◆ **What you are asked to do**
Using the data that follows, state the number of lines holding the word "agent", and give no other output.
----
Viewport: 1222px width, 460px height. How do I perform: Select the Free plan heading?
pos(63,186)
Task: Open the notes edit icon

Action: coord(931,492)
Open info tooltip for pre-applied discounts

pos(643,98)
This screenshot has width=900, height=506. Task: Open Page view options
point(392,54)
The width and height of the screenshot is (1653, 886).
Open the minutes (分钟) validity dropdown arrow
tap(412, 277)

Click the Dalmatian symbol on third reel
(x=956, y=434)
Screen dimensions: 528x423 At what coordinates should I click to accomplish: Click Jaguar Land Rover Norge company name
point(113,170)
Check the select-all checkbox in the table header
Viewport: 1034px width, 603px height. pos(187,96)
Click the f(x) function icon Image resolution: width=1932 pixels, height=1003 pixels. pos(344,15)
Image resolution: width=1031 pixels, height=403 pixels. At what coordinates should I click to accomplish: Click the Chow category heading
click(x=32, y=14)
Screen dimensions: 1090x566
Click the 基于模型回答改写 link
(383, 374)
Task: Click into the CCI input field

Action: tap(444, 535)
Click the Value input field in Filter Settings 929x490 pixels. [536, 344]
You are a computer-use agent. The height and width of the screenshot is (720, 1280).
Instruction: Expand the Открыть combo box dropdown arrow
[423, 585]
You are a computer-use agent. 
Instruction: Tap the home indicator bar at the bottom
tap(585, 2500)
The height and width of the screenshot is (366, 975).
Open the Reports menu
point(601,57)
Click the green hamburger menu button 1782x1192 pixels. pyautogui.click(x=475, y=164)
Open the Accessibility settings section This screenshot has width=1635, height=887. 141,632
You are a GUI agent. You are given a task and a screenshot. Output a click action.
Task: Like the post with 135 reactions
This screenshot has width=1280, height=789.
----
◆ **Response for this exercise**
3